C’est encore au XVIe siècle que le dramaturge vénitien Angelo Beolco dit Ruzzante, considéré comme le vrai père de la commedia dell’arte, invente un langage original constitué d’une grande variété de langues : il juxtapose des dialectes divers, le florentin, le bergamasque, le vénitien et introduit des expressions en latin en espagnol et même en allemand. Ce théâtre est donc marqué par sa nouveauté linguistique.

 

La commedia dell’arte va inspirer les plus grands dramaturges français au XVIIe siècle. Ainsi, Molière qui partage avec les « Comédiens italiens du Roi » la salle du Palais Royal, va assimiler leur technique et leur répertoire. On retrouve dans son théâtre les fameux valets ou zanni, mais sous d’autres noms.
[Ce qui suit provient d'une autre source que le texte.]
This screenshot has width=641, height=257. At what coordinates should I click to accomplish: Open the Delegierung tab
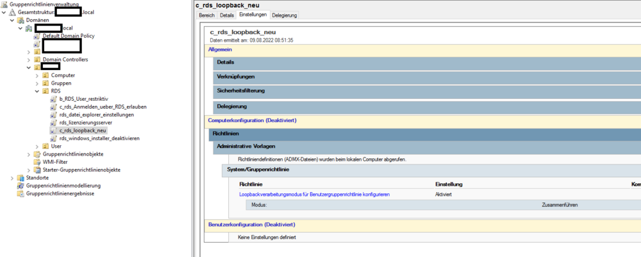(x=284, y=15)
Toujours confidents de jeunes amoureux, ils se chargent de faciliter leur rencontre et leur mariage, ils critiquent et taquinent, comme dans la tradition, leurs vieux maîtres colériques.

Admirateur de Molière, Goldoni, au XVIIIe siècle, renouvelle le genre. Il oblige ses acteurs à se référer au texte écrit, à renoncer aux pitreries faciles et donne aux personnages une individualité de plus en plus marquée. La commedia dell’arte devient comédie de caractère.
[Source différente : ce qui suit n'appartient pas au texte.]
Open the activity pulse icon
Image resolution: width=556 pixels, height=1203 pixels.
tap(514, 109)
Au XIX e siècle, la commedia dell’arte disparaît littéralement de la scène. Seuls quelques écrivains y font référence, comme Théophile Gautier qui, dans Le Capitaine Fracasse, raconte la vie d’une troupe de comédiens traversant la France. Il dit, à propos de cette forme d’art : « La pantomime est la vraie comédie humaine (…). Avec quatre ou cinq types, elle suffit à tout.

Verlaine, dans le poème « Clair de lune » qui ouvre le recueil Fêtes galantes évoque les « masques et  bergamasques, jouant du luth et dansant… ». On rencontre aussi au hasard du recueil quelques types de la commedia dell’arte :

Pierrot, Arlequin, Colombine dans « Pantomime » et « Colombine »,

Scaramouche et Pulchinella dans « Fantoches ».

 

Aujourd’hui, la commedia dell’arte survit dans le personnage du « clown », au cirque, créé par les Anglais à la fin du XVIIe siècle : personnage fixe, maquillé, portant un costume souvent excentrique, qui improvise des situations comiques dans une forte proximité avec le public.

Et si rares sont les compagnies théâtrales qui  évoluent encore dans sa tradition, la commedia dell’arte suscite toujours un grand intérêt dans le monde du spectacle.